During my college days, John D Anderson was my favorite author. I loved his writing style. His principle of flights and introduction to aerodynamics always began with a historical incident.
This satellite view then zoomed into the dense lecture on the details of the subject.
Recently, for my work, I began dusting my fem knowledge and found this superb text. Reading this sent me back to my college days and reminded me of Anderson’s textbooks.
Here’s the text that gives the historical view on how and who invented the finite elements.
Who Invented Finite Elements?
Not just one individual, as this historical sketch will make clear. But if the question is tweaked to: who created the FEM in everyday use? there is no question in the writer’s mind: M. J. (Jon) Turner at Boeing over the period 1950–1962. He generalized and perfected the Direct Stiffness Method, and forcefully got Boeing to commit resources to it while other aerospace companies were mired in the Force Method.
During 1952–53 he oversaw the development of the first continuum based finite elements. In addition to Turner, major contributors to current practice include: B. M. Irons, inventor of isoparametric models, shape functions, the patch test and frontal solvers; R. J. Melosh, who recognized the Rayleigh-Ritz link and systematized the variational derivation of stiffness elements; and E. L.Wilson, who developed the first open source (and widely imitated and distributed) FEM software.
All of these pioneers were in the aerospace industry at least during part of their careers. That is not coincidence. FEM is the confluence of three ingredients, one of which is digital computation. And only large industrial companies (as well as some government agencies) were able to afford mainframe computers during the 1950s.
Who were the popularizers?
Four academicians: J. H. Argyris, R. W. Clough, H. C. Martin, and O. C. Zienkiewicz are largely responsible for the “technology transfer” from the aerospace industry to a wider range of engineering applications during the 1950s and 1960s. The first three learned the method from Turner directly or indirectly. As a consultant to Boeing in the early 1950s, Argyris, a Force Method expert then at Imperial College, received reports from Turner’s group, and weaved the material into his influencial 1954 serial.
To Argyris goes the credit of being the first in constructing a displacement-assumed continuum element. Clough and Martin, then junior professors at U.C. Berkeley and U. Washington, respectively, spent “faculty internship” summers at Turner’s group during 1952 and 1953. The result of this seminal collaboration was a celebrated paper, widely considered the start of the present FEM.

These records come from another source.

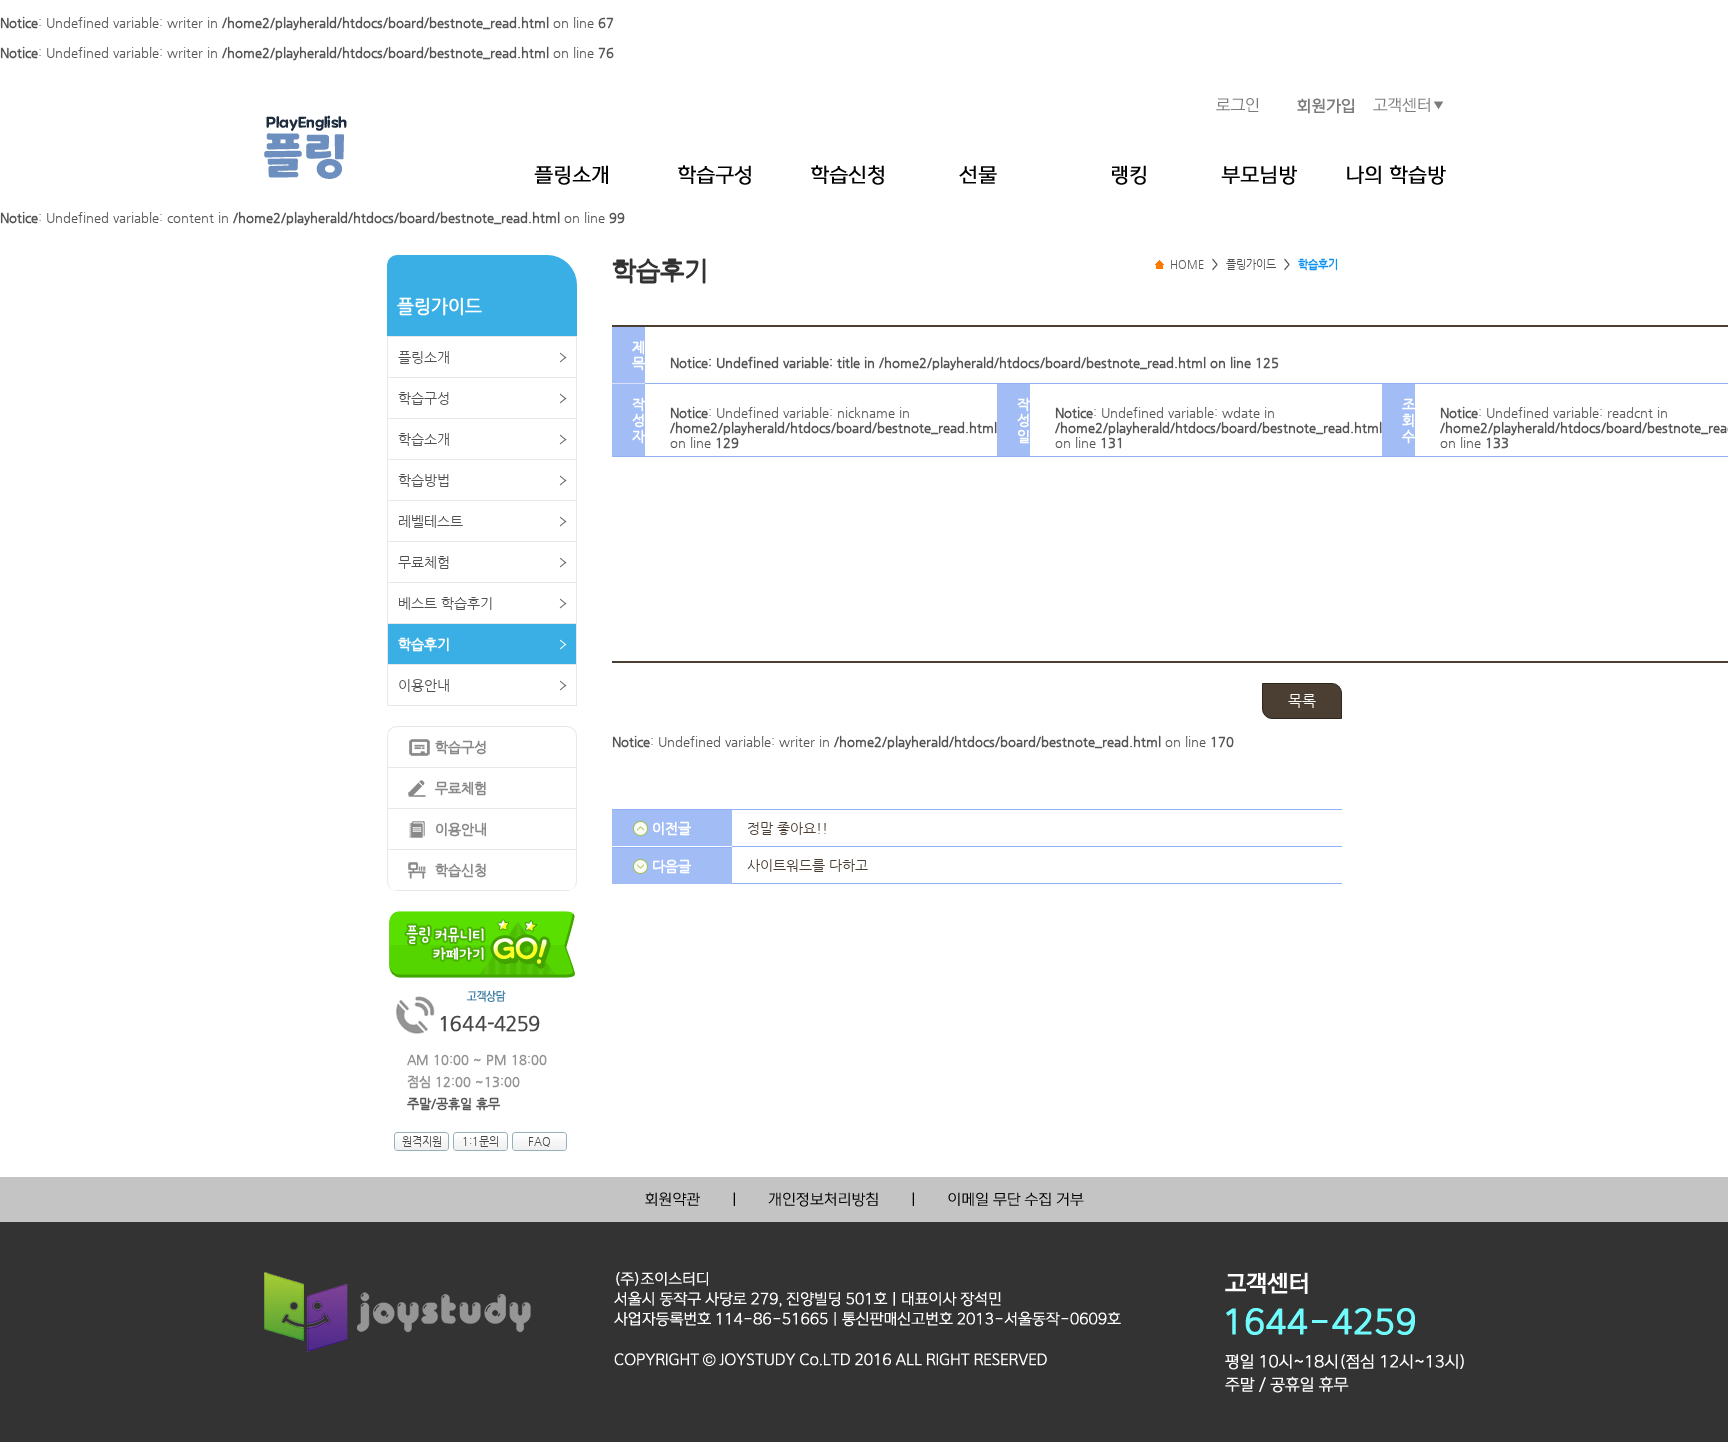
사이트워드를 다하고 (807, 865)
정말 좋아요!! (787, 828)
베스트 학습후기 (445, 603)
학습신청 (461, 870)
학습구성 (424, 398)
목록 (1302, 700)
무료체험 (424, 562)
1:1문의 (480, 1141)
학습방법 (424, 480)
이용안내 (424, 685)
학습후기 (424, 644)
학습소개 (424, 439)
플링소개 (424, 357)
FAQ (539, 1141)
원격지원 (422, 1141)
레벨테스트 (430, 521)
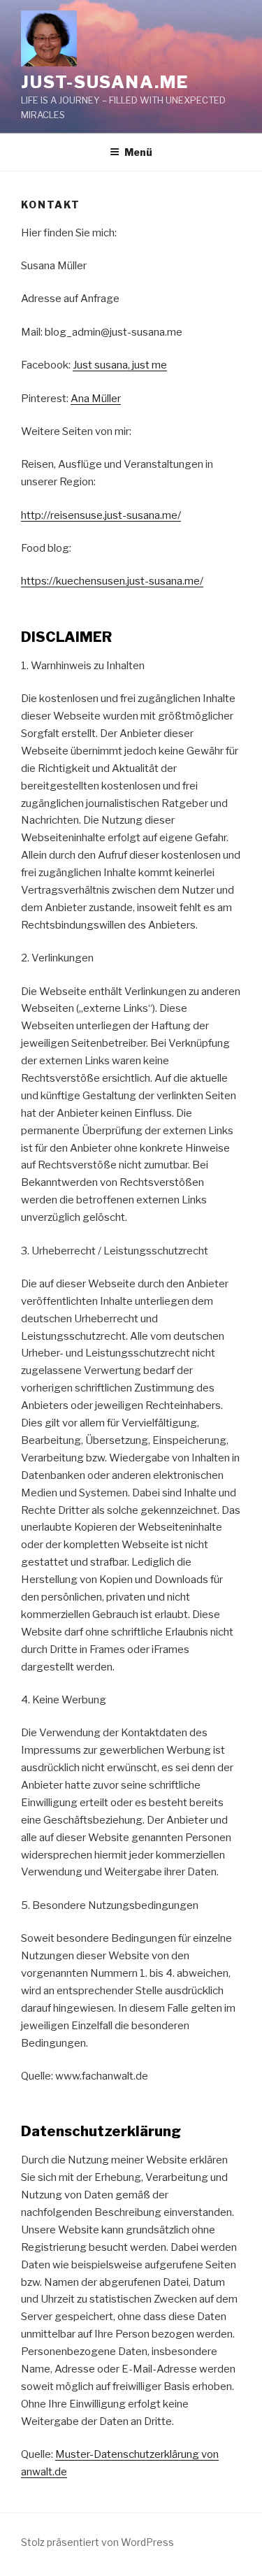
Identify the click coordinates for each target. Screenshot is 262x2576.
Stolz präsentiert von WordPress (97, 2542)
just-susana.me (105, 82)
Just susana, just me (120, 365)
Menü (138, 152)
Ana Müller (96, 398)
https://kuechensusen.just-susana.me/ (112, 581)
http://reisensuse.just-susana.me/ (101, 515)
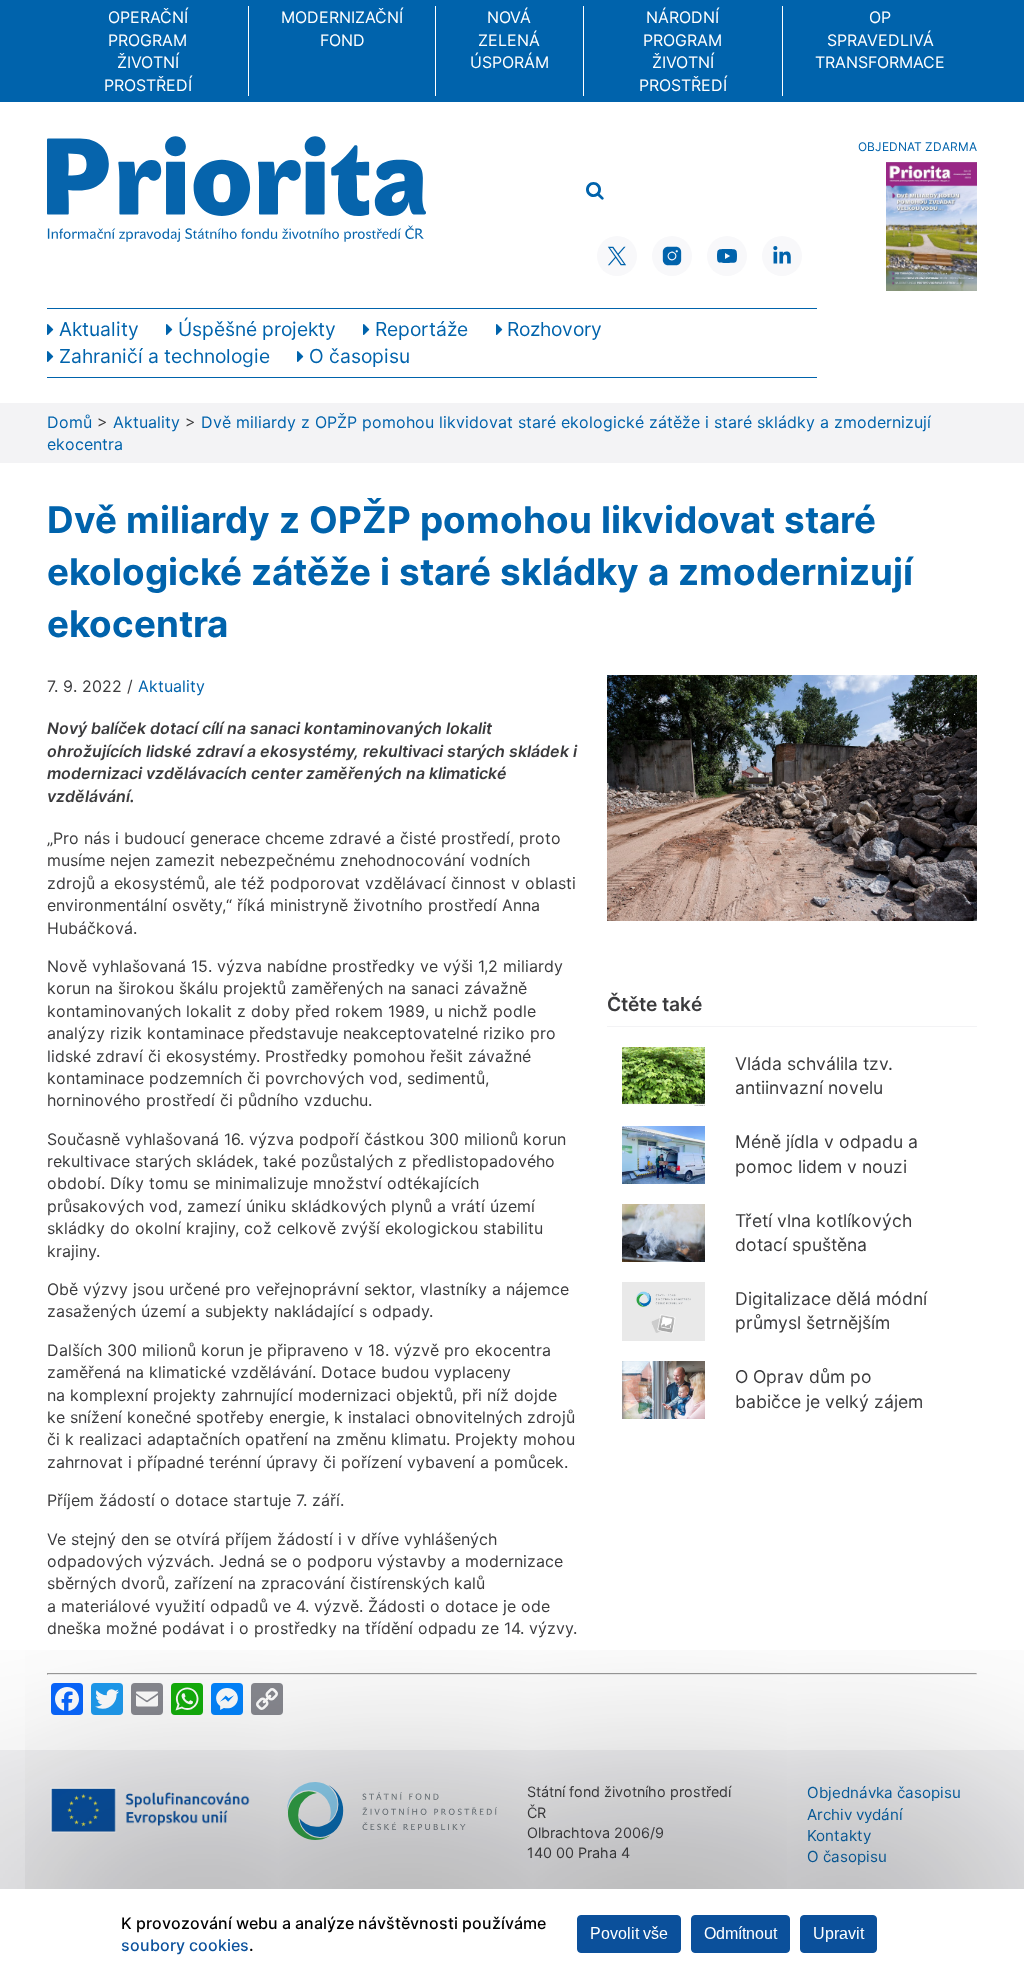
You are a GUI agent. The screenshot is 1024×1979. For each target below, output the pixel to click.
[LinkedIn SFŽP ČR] (782, 256)
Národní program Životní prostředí (683, 50)
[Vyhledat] (595, 191)
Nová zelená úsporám (509, 39)
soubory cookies (185, 1945)
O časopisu (847, 1856)
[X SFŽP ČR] (617, 256)
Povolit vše (629, 1933)
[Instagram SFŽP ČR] (672, 256)
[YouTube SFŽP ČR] (727, 256)
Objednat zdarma (917, 146)
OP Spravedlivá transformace (880, 39)
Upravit (838, 1933)
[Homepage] (236, 189)
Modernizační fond (342, 28)
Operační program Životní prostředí (148, 50)
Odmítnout (740, 1933)
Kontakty (839, 1835)
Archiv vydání (855, 1814)
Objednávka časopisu (884, 1792)
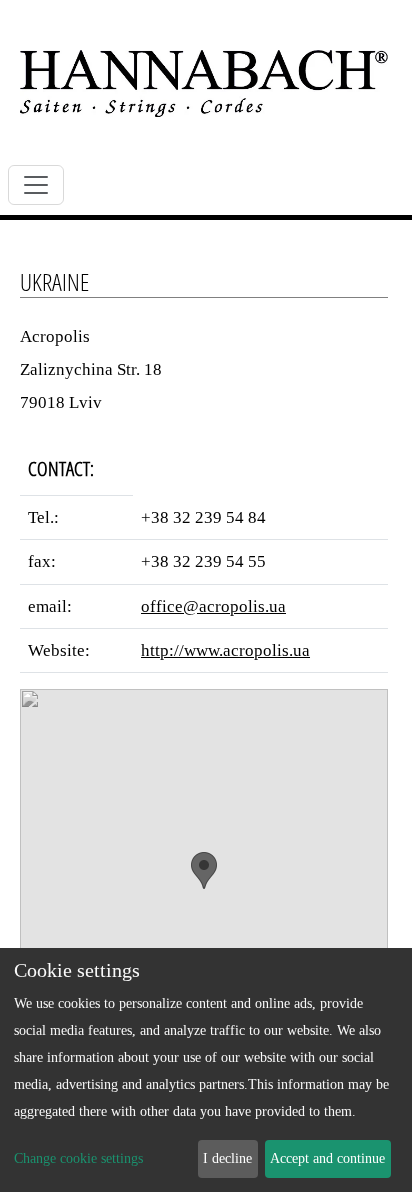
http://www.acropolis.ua (225, 650)
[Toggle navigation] (36, 185)
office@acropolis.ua (213, 606)
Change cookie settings (78, 1158)
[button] (204, 870)
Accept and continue (327, 1158)
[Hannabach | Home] (204, 82)
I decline (227, 1158)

Clough baptized the method in 1960 and went on to form at Berkeley the first research group to propel the idea into Civil Engineering applications. Olek Zienkiewicz, originally an expert in finite difference methods who learned the trade from Southwell, was convinced in 1964 by Clough to try FEM. He went on to write the first textbook on the subject and to organize another important Civil Engineering research group in the University of Wales at Swansea.